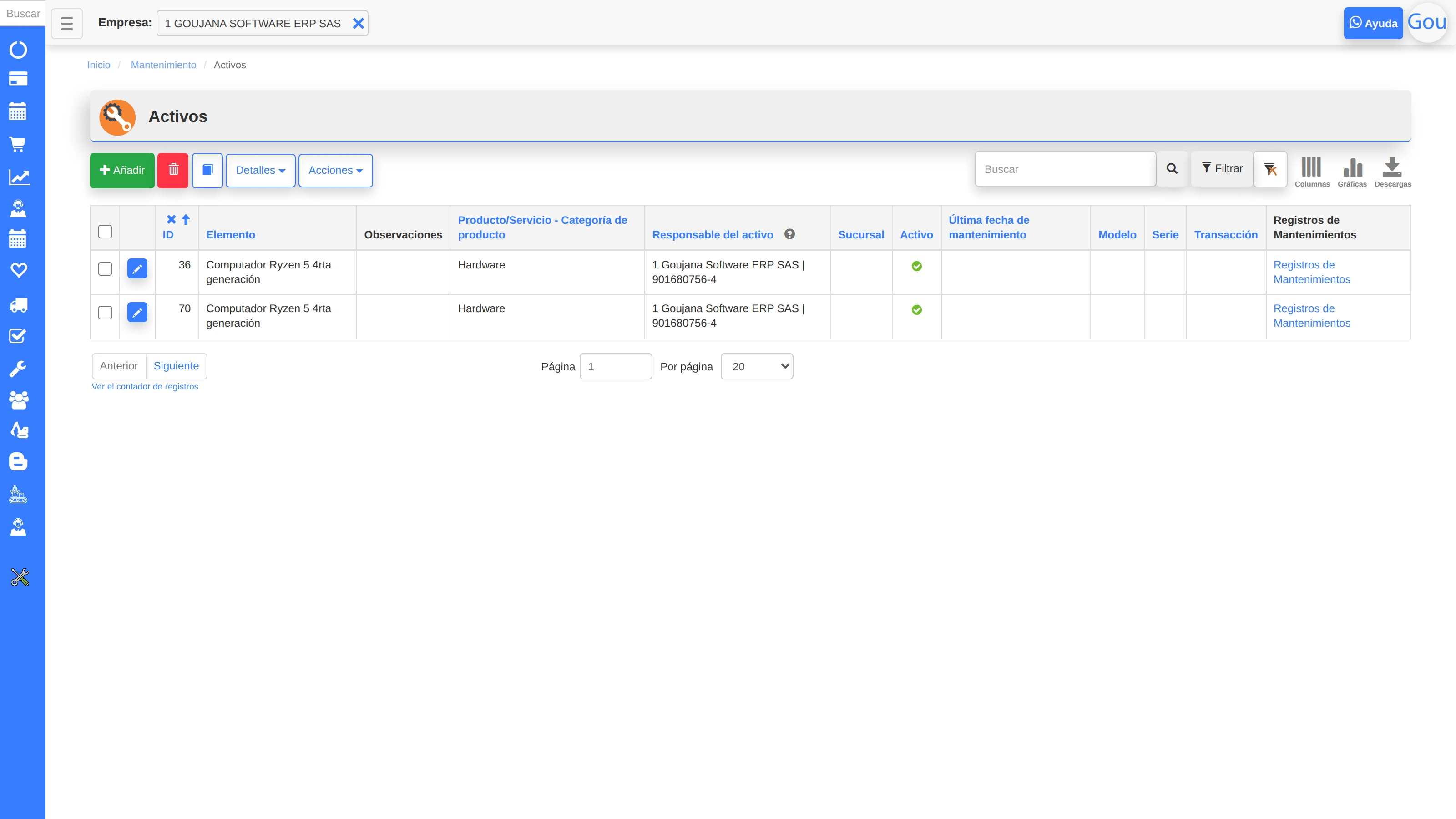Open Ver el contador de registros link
--
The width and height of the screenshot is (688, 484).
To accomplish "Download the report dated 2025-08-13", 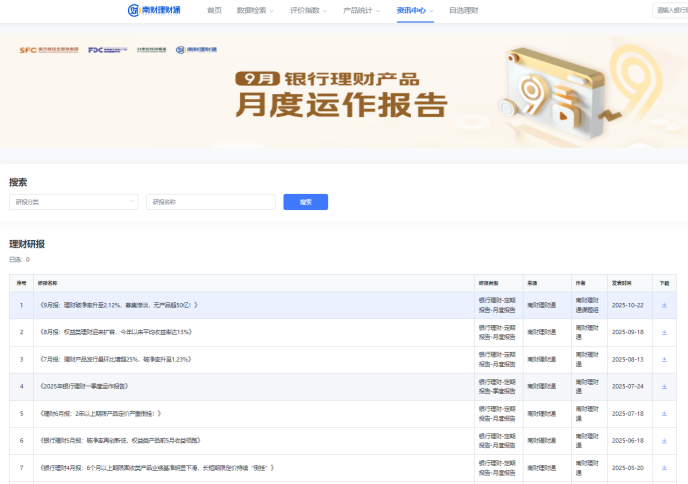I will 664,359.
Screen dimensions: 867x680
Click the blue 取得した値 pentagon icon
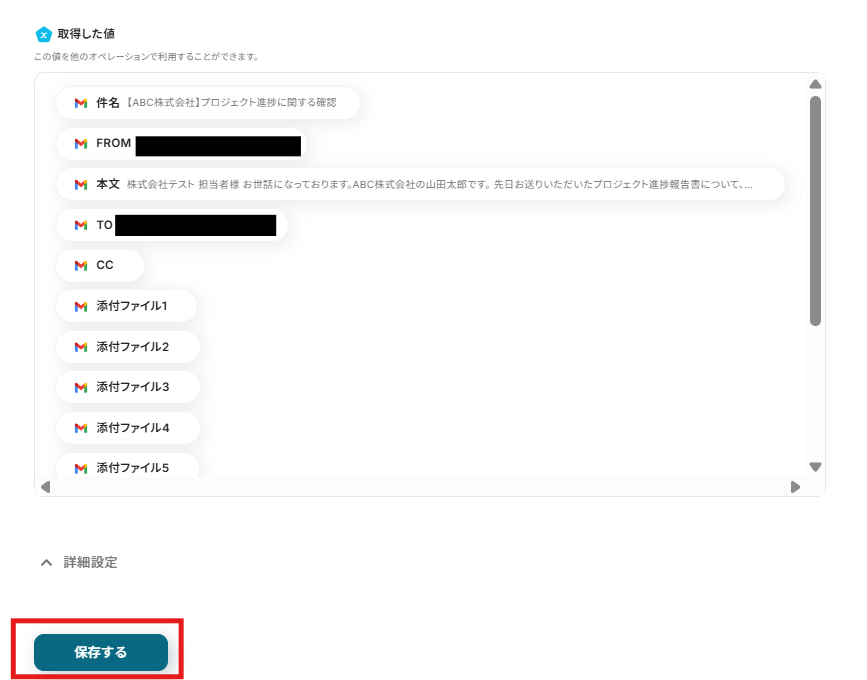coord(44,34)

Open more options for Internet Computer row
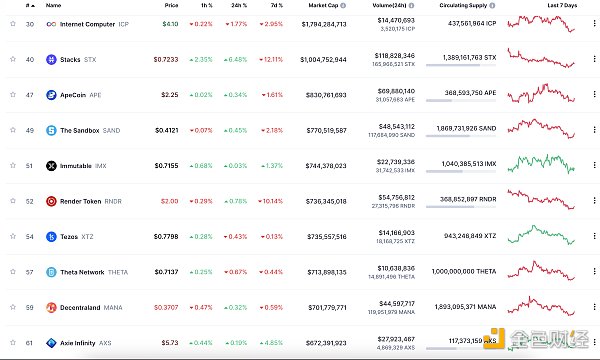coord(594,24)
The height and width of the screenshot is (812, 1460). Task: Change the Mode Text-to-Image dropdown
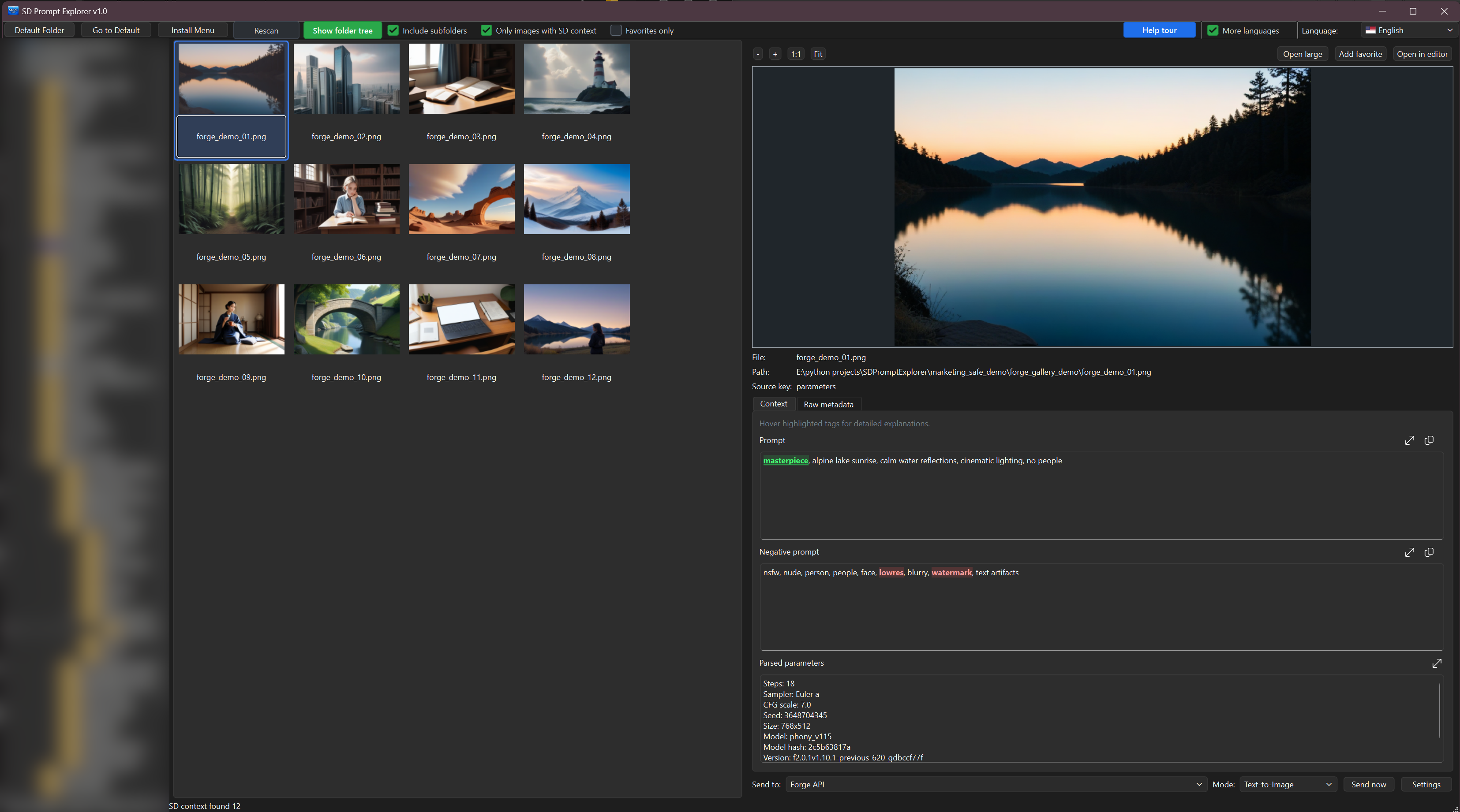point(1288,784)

▶ _Request_:
Output the data starting at the line containing "Open more options for Internet Computer row" and ending at the line containing "point(1288,784)" as a two-column CSV with the headers input and output. Each row should pair one text with its answer, each in a single quoted field with line breaks replaced by spaces. Leave the pictures out.

▶ _Task result_:
input,output
"Open more options for Internet Computer row","coord(594,24)"
"The height and width of the screenshot is (812, 1460). Task: Change the Mode Text-to-Image dropdown","point(1288,784)"